Headache 5: Always Up-to-Date Content

The timeliness and relevance of content is one of the biggest hurdles to overcome in making use of GenAI in enterprises. 

No one would want their tax returns to be prepared based on last year’s tax law. In the enterprise space, no company would want to provide their customers or employees with out-of-date information. 

An AI-powered chatbot can only answer a question or prompt by drawing from the fixed data on which it was trained. But for the sake of the customers looking for answers, businesses must ensure information is current, relevant, and high quality.

Headache 6: Accuracy at Scale

GenAI solutions have the ability to confidently produce factual errors that appear accurate, a phenomenon called “hallucinations.” 

These are now well documented and one of the greatest obstacles for enterprises desiring to adopt GenAI. They may stem from biases the AI picked up or limitations of its training data. 

For businesses, these inaccuracies, biases, or misleading information can have significant consequences including an erosion in customer trust and opening businesses up to ethical and legal ramifications. 

Headache 7: Verifiability of Accuracy 

Whether they are answering to healthcare professionals or government bodies, companies need compliance and ways to verify the accuracy of GenAI.

But currently researchers do not fully understand how algorithms in deep-learning models such as LLMs work and as a result the logic behind how an AI arrived at an answer becomes impossible to trace. 

Headache  8: Consistency Across Search and Chat Channels

Search and GenAI need to work together to deliver consistent experiences across all channels. If an enterprise provides both chat and search experiences, customers (and employees) should not receive different answers in these channels.
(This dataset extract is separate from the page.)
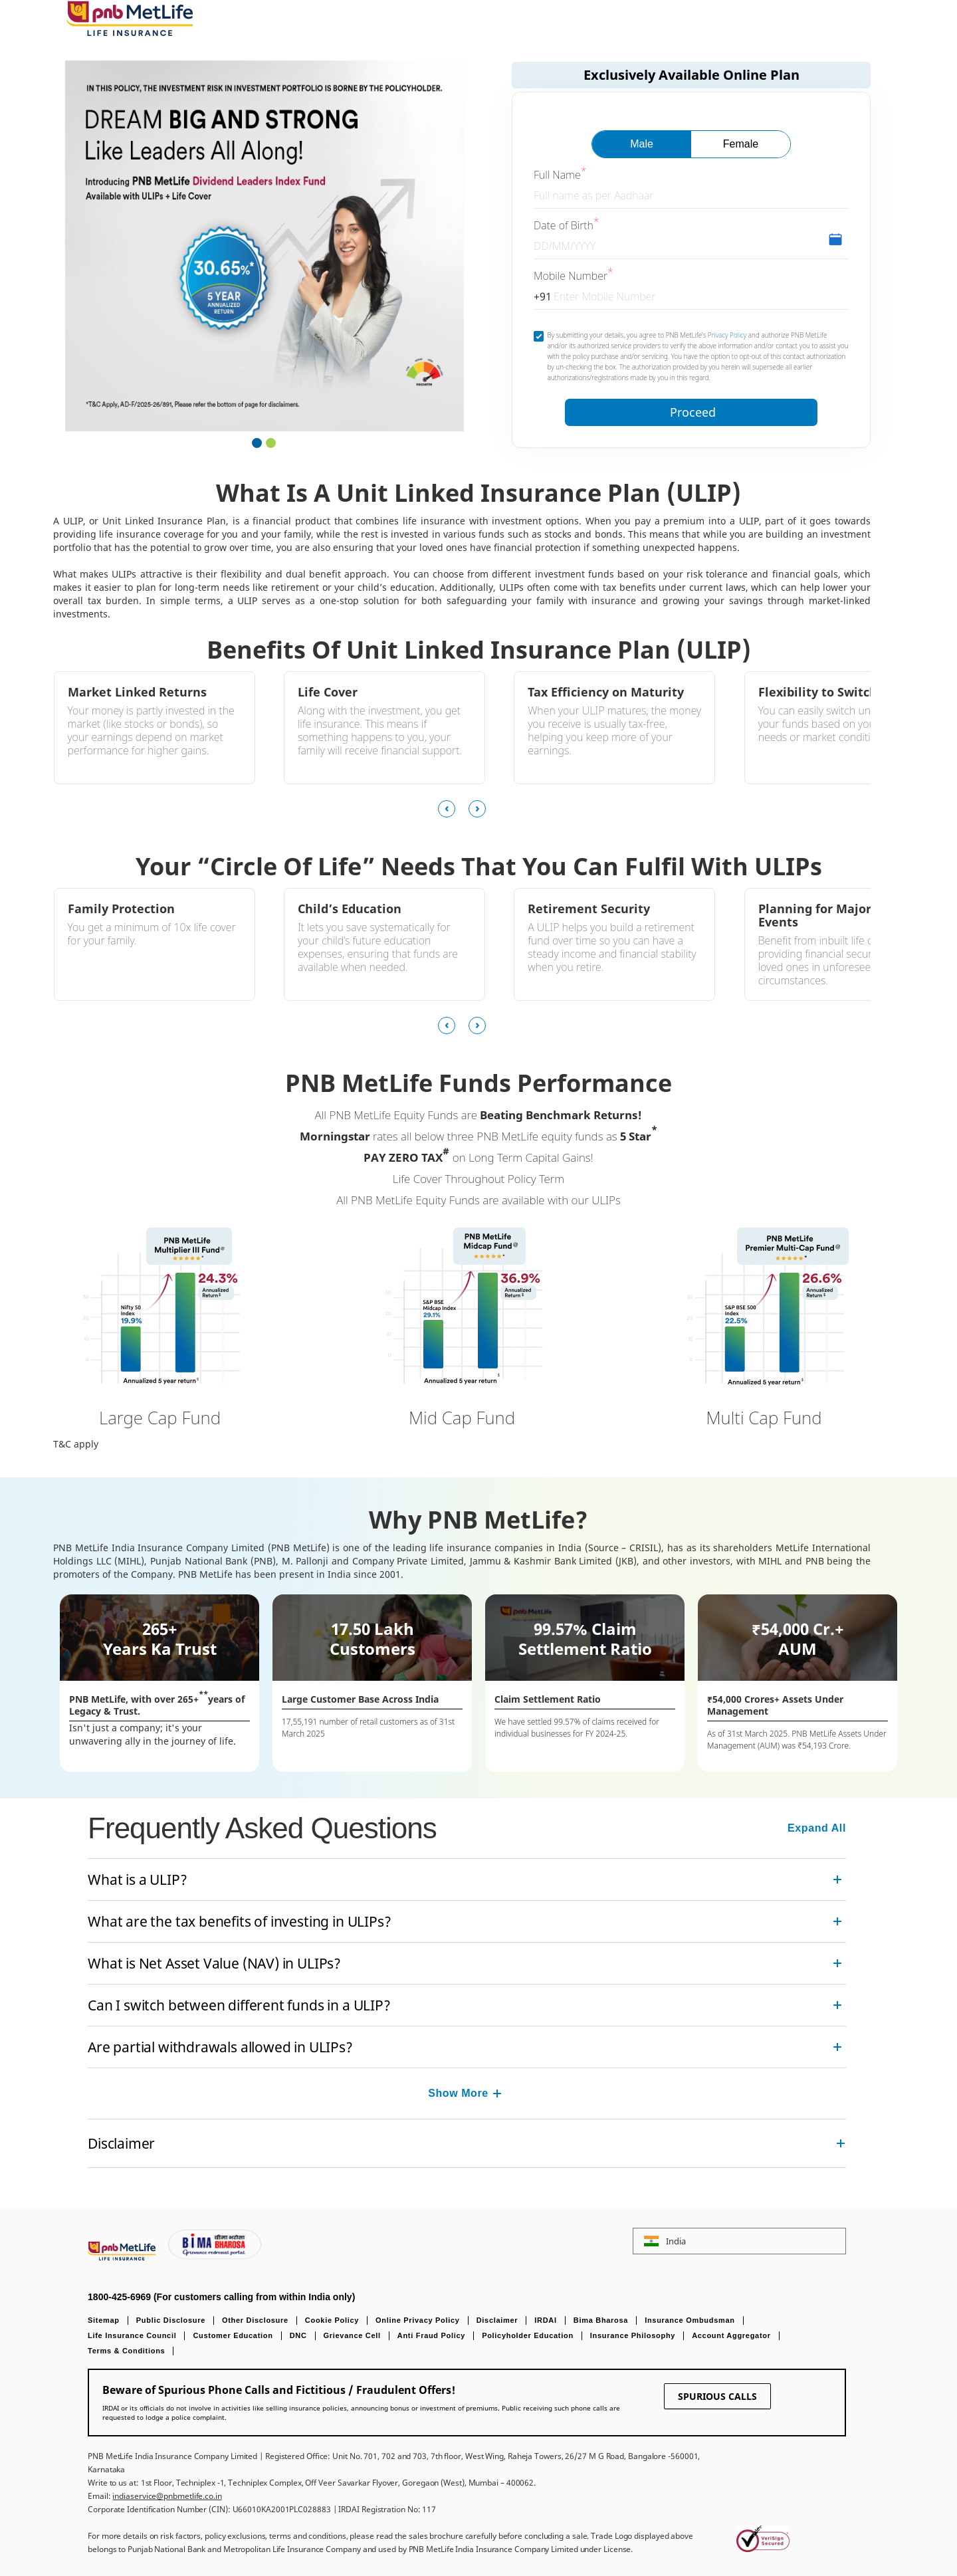 This screenshot has width=957, height=2576. I want to click on What is a ULIP? [link], so click(137, 1879).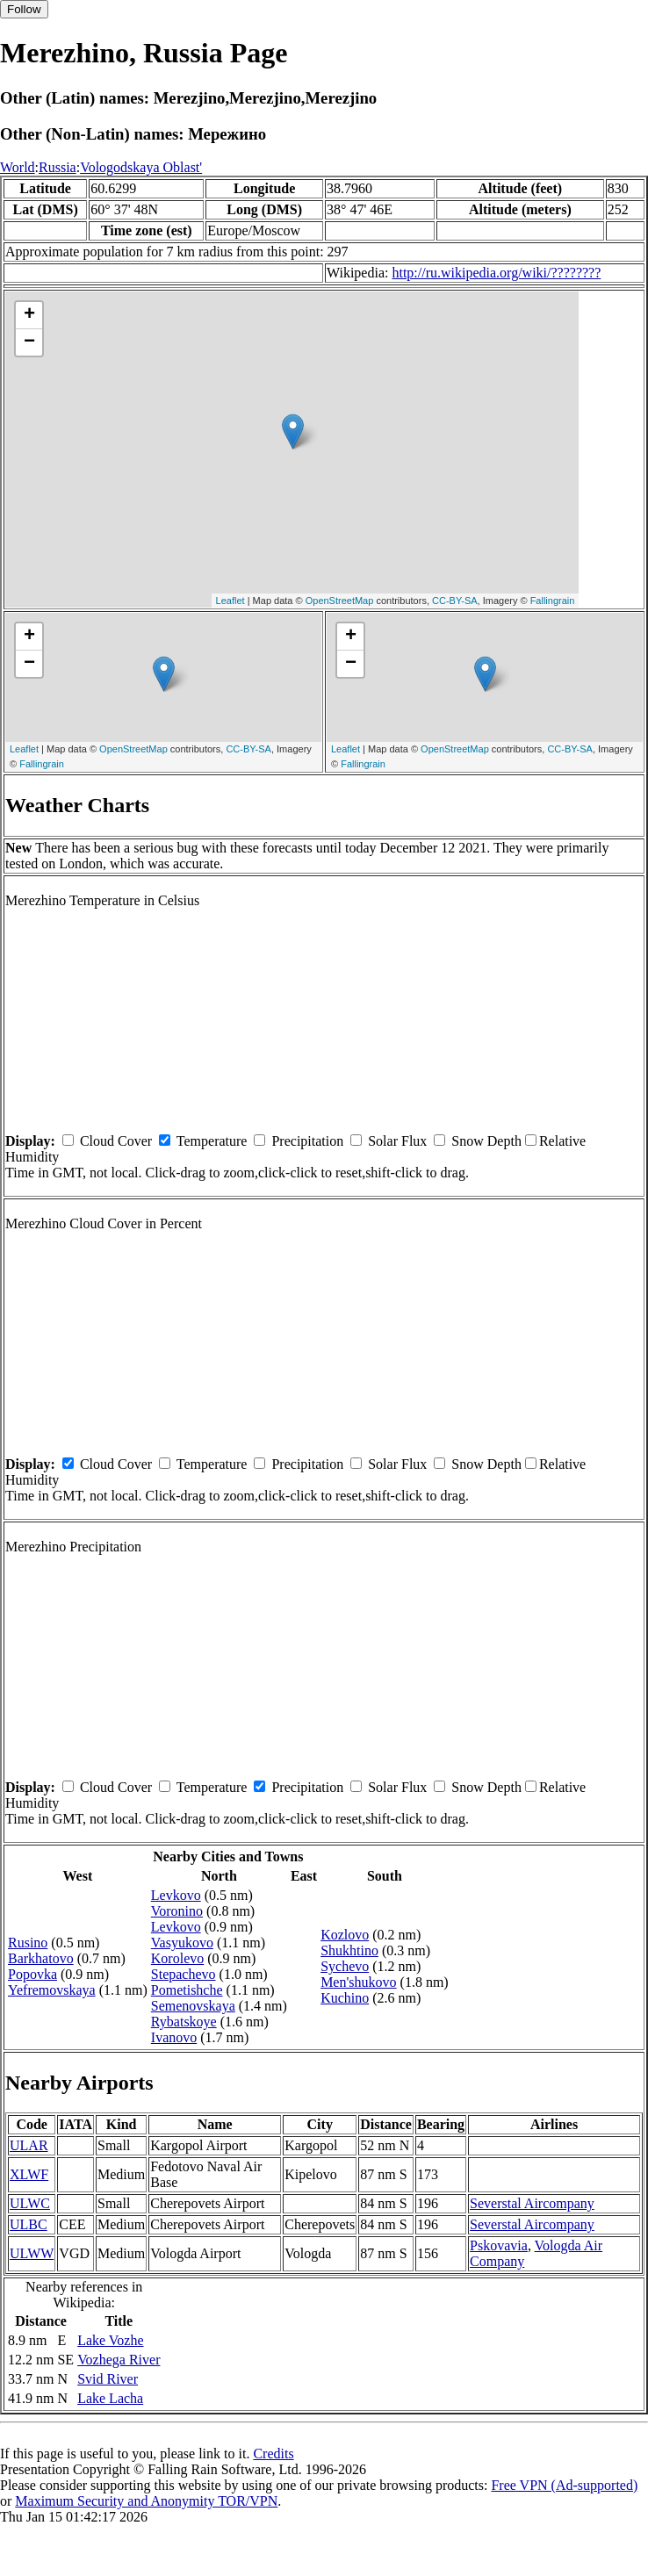 Image resolution: width=648 pixels, height=2576 pixels. What do you see at coordinates (273, 2453) in the screenshot?
I see `Credits` at bounding box center [273, 2453].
This is crucial to offering great experiences.

Salesforce-owned Mulesoft found that 81% of customers believed that one-in-five organizations across industries — banking, insurance, retail, healthcare, and public sector — provide a disconnected experience, failing to recognize preferences across touchpoints and provide relevant information in a timely manner. 

Why implement a new technology without first making sure the conversation you’re having with your customer is consistent?

Headache 9: High Costs of GenAI 

Solving all of the above is easy, right? If only. Organizations seeking alternatives to public GenAIs will need a platform that handles all of the aforementioned challenges. But do you build it yourself — or buy it?

There are several issues with building an infrastructure that contains necessary security features and role-based access permissions; an intelligence layer that can disambiguate and understand user intent; native connectors into popular organizational platforms; and an API layer that works with any front-end. The expertise and experimentation necessary to build this at scale can take years, impacting both time to market — and having the necessary resources available to innovate. 

After all, Coveo’s Relevance Cloud has been almost a decade in the making.

Getting Enterprise-Ready

There are some important steps you can take to address the issues of GenAI and get your enterprise ready. We believe CIOs need platform technology from which to generate answers that unifies their most relevant content at scale in a secure way. 

That output can be fed into the LLM of your choice that has been trained on your data. The answers can then be delivered coherently in search, navigation, recommendations, and other customer channels. 

To achieve this, we believe enterprises need to act on the following:

  1. Securely unify and enrich content across internal and external content sources (content and data layer)
  2. Generate in-session, personalized search, navigation, content recommendations, chats and conversations (relevance intelligence layer)
  3. Provide these experiences in any app across a digital journey (engagement apps layer)

Ending Thoughts

Mitigating the risks of GenAI by establishing trust will help CIOs like you protect the well-being of your customers, fostering greater trust. 

Companies who can apply GenAI effectively for their businesses while making certain they are maintaining accuracy and the responsible implementation of this new tech will find themselves ahead in the quickly developing AI landscape.